======== Data for processing
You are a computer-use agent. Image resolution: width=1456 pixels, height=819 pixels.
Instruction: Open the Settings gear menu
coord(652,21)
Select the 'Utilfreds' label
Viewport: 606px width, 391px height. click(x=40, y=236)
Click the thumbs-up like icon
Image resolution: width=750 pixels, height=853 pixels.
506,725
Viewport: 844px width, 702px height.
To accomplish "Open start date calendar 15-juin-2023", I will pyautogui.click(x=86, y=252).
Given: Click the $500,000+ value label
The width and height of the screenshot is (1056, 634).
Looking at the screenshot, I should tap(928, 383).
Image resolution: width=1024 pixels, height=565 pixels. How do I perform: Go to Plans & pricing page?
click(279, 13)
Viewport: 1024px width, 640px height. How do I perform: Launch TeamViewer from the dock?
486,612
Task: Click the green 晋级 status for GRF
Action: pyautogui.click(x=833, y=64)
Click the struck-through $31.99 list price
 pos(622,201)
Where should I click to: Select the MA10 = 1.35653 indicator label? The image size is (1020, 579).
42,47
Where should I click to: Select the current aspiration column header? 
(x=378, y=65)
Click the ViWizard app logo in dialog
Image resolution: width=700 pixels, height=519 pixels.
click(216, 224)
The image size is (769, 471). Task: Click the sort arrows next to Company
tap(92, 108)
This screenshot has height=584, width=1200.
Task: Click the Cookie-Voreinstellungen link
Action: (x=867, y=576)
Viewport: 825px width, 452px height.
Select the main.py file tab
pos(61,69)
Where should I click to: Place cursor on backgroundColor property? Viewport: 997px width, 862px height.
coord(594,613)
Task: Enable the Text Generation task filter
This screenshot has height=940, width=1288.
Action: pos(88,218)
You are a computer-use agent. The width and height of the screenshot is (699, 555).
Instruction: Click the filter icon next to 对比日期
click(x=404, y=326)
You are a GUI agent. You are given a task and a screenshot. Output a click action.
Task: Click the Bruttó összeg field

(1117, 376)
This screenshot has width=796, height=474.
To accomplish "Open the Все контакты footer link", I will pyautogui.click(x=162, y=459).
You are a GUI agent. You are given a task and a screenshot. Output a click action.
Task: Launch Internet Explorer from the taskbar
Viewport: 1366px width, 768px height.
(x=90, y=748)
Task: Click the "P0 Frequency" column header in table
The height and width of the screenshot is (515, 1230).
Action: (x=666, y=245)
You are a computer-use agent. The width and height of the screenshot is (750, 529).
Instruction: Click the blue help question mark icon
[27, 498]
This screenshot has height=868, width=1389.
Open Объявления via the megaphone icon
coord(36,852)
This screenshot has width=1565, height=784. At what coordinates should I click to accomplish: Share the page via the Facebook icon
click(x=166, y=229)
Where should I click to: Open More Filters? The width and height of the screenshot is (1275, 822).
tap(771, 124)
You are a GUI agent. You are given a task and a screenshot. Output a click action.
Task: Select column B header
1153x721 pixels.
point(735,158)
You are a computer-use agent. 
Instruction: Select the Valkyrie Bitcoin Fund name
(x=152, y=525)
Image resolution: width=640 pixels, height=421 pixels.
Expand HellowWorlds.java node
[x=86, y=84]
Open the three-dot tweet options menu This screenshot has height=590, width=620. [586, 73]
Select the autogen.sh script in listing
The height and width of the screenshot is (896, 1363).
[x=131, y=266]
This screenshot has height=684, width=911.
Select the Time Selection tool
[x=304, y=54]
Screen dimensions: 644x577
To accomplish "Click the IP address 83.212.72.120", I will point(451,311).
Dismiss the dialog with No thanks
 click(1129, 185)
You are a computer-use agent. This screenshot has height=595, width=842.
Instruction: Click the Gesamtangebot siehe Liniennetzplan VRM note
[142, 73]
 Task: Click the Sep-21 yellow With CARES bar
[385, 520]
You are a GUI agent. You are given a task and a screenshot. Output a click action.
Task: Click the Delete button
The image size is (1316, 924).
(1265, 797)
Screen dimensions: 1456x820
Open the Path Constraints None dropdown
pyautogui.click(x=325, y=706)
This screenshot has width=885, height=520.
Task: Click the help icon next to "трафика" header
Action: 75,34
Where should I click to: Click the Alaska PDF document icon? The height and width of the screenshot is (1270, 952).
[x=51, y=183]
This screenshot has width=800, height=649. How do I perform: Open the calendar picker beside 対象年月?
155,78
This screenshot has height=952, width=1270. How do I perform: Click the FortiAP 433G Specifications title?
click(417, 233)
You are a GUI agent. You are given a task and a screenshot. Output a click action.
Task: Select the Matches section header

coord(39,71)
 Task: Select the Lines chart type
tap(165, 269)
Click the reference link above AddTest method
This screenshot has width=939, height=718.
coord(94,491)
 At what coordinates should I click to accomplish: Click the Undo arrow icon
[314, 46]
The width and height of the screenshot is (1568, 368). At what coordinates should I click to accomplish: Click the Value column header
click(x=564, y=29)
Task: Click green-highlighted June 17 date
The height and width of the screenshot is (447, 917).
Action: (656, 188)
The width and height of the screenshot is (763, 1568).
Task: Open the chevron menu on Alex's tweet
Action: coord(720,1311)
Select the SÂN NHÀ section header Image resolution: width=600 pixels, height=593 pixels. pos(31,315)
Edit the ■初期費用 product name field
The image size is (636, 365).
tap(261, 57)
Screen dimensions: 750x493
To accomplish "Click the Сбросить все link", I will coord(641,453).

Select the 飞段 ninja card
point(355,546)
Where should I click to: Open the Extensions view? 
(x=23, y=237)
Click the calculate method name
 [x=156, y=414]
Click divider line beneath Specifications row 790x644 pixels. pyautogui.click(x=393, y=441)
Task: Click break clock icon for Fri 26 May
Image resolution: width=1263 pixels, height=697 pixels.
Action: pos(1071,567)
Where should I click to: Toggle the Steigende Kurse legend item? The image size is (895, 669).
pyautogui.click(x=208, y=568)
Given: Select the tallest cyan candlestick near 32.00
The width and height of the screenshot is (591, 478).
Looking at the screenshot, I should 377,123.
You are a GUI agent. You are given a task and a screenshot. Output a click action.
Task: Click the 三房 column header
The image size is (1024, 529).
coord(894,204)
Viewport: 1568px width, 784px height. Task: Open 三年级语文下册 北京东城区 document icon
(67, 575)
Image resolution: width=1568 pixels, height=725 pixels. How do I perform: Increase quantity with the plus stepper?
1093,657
================
→ Your objective
Word for word, copy out the records.

→ Finished exercise
You are a computer-use agent. Image resolution: width=1456 pixels, height=819 pixels.
Instruction: Open the Settings gear menu
coord(652,21)
Select the 'Utilfreds' label
Viewport: 606px width, 391px height. click(x=40, y=236)
Click the thumbs-up like icon
Image resolution: width=750 pixels, height=853 pixels.
506,725
Viewport: 844px width, 702px height.
To accomplish "Open start date calendar 15-juin-2023", I will pyautogui.click(x=86, y=252).
Given: Click the $500,000+ value label
The width and height of the screenshot is (1056, 634).
Looking at the screenshot, I should tap(928, 383).
Image resolution: width=1024 pixels, height=565 pixels. How do I perform: Go to Plans & pricing page?
click(279, 13)
Viewport: 1024px width, 640px height. How do I perform: Launch TeamViewer from the dock?
486,612
Task: Click the green 晋级 status for GRF
Action: pyautogui.click(x=833, y=64)
Click the struck-through $31.99 list price
 pos(622,201)
Where should I click to: Select the MA10 = 1.35653 indicator label? The image size is (1020, 579).
42,47
Where should I click to: Select the current aspiration column header? 
(x=378, y=65)
Click the ViWizard app logo in dialog
Image resolution: width=700 pixels, height=519 pixels.
click(216, 224)
The image size is (769, 471). Task: Click the sort arrows next to Company
tap(92, 108)
This screenshot has height=584, width=1200.
Task: Click the Cookie-Voreinstellungen link
Action: (x=867, y=576)
Viewport: 825px width, 452px height.
Select the main.py file tab
pos(61,69)
Where should I click to: Place cursor on backgroundColor property? Viewport: 997px width, 862px height.
coord(594,613)
Task: Enable the Text Generation task filter
This screenshot has height=940, width=1288.
Action: pos(88,218)
You are a computer-use agent. The width and height of the screenshot is (699, 555).
Instruction: Click the filter icon next to 对比日期
click(x=404, y=326)
You are a GUI agent. You are given a task and a screenshot. Output a click action.
Task: Click the Bruttó összeg field

(1117, 376)
This screenshot has width=796, height=474.
To accomplish "Open the Все контакты footer link", I will pyautogui.click(x=162, y=459).
You are a GUI agent. You are given a task and a screenshot. Output a click action.
Task: Launch Internet Explorer from the taskbar
Viewport: 1366px width, 768px height.
(x=90, y=748)
Task: Click the "P0 Frequency" column header in table
The height and width of the screenshot is (515, 1230).
Action: (x=666, y=245)
You are a computer-use agent. The width and height of the screenshot is (750, 529).
Instruction: Click the blue help question mark icon
[27, 498]
This screenshot has height=868, width=1389.
Open Объявления via the megaphone icon
coord(36,852)
This screenshot has width=1565, height=784. At what coordinates should I click to accomplish: Share the page via the Facebook icon
click(x=166, y=229)
Where should I click to: Open More Filters? The width and height of the screenshot is (1275, 822).
tap(771, 124)
You are a GUI agent. You are given a task and a screenshot. Output a click action.
Task: Select column B header
1153x721 pixels.
point(735,158)
You are a computer-use agent. 
Instruction: Select the Valkyrie Bitcoin Fund name
(x=152, y=525)
Image resolution: width=640 pixels, height=421 pixels.
Expand HellowWorlds.java node
[x=86, y=84]
Open the three-dot tweet options menu This screenshot has height=590, width=620. [586, 73]
Select the autogen.sh script in listing
The height and width of the screenshot is (896, 1363).
[x=131, y=266]
This screenshot has height=684, width=911.
Select the Time Selection tool
[x=304, y=54]
Screen dimensions: 644x577
To accomplish "Click the IP address 83.212.72.120", I will point(451,311).
Dismiss the dialog with No thanks
 click(1129, 185)
You are a computer-use agent. This screenshot has height=595, width=842.
Instruction: Click the Gesamtangebot siehe Liniennetzplan VRM note
[142, 73]
 Task: Click the Sep-21 yellow With CARES bar
[385, 520]
You are a GUI agent. You are given a task and a screenshot. Output a click action.
Task: Click the Delete button
The image size is (1316, 924).
(1265, 797)
Screen dimensions: 1456x820
Open the Path Constraints None dropdown
pyautogui.click(x=325, y=706)
This screenshot has width=885, height=520.
Task: Click the help icon next to "трафика" header
Action: 75,34
Where should I click to: Click the Alaska PDF document icon? The height and width of the screenshot is (1270, 952).
[x=51, y=183]
This screenshot has width=800, height=649. How do I perform: Open the calendar picker beside 対象年月?
155,78
This screenshot has height=952, width=1270. How do I perform: Click the FortiAP 433G Specifications title?
click(417, 233)
You are a GUI agent. You are given a task and a screenshot. Output a click action.
Task: Select the Matches section header

coord(39,71)
 Task: Select the Lines chart type
tap(165, 269)
Click the reference link above AddTest method
This screenshot has width=939, height=718.
coord(94,491)
 At what coordinates should I click to accomplish: Click the Undo arrow icon
[314, 46]
The width and height of the screenshot is (1568, 368). At what coordinates should I click to accomplish: Click the Value column header
click(x=564, y=29)
Task: Click green-highlighted June 17 date
The height and width of the screenshot is (447, 917).
Action: (656, 188)
The width and height of the screenshot is (763, 1568).
Task: Open the chevron menu on Alex's tweet
Action: coord(720,1311)
Select the SÂN NHÀ section header Image resolution: width=600 pixels, height=593 pixels. pos(31,315)
Edit the ■初期費用 product name field
The image size is (636, 365).
tap(261, 57)
Screen dimensions: 750x493
To accomplish "Click the Сбросить все link", I will coord(641,453).

Select the 飞段 ninja card
point(355,546)
Where should I click to: Open the Extensions view? 
(x=23, y=237)
Click the calculate method name
 [x=156, y=414]
Click divider line beneath Specifications row 790x644 pixels. pyautogui.click(x=393, y=441)
Task: Click break clock icon for Fri 26 May
Image resolution: width=1263 pixels, height=697 pixels.
Action: pos(1071,567)
Where should I click to: Toggle the Steigende Kurse legend item? The image size is (895, 669).
pyautogui.click(x=208, y=568)
Given: Select the tallest cyan candlestick near 32.00
The width and height of the screenshot is (591, 478).
Looking at the screenshot, I should 377,123.
You are a GUI agent. You are given a task and a screenshot. Output a click action.
Task: Click the 三房 column header
The image size is (1024, 529).
coord(894,204)
Viewport: 1568px width, 784px height. Task: Open 三年级语文下册 北京东城区 document icon
(67, 575)
Image resolution: width=1568 pixels, height=725 pixels. How do I perform: Increase quantity with the plus stepper?
1093,657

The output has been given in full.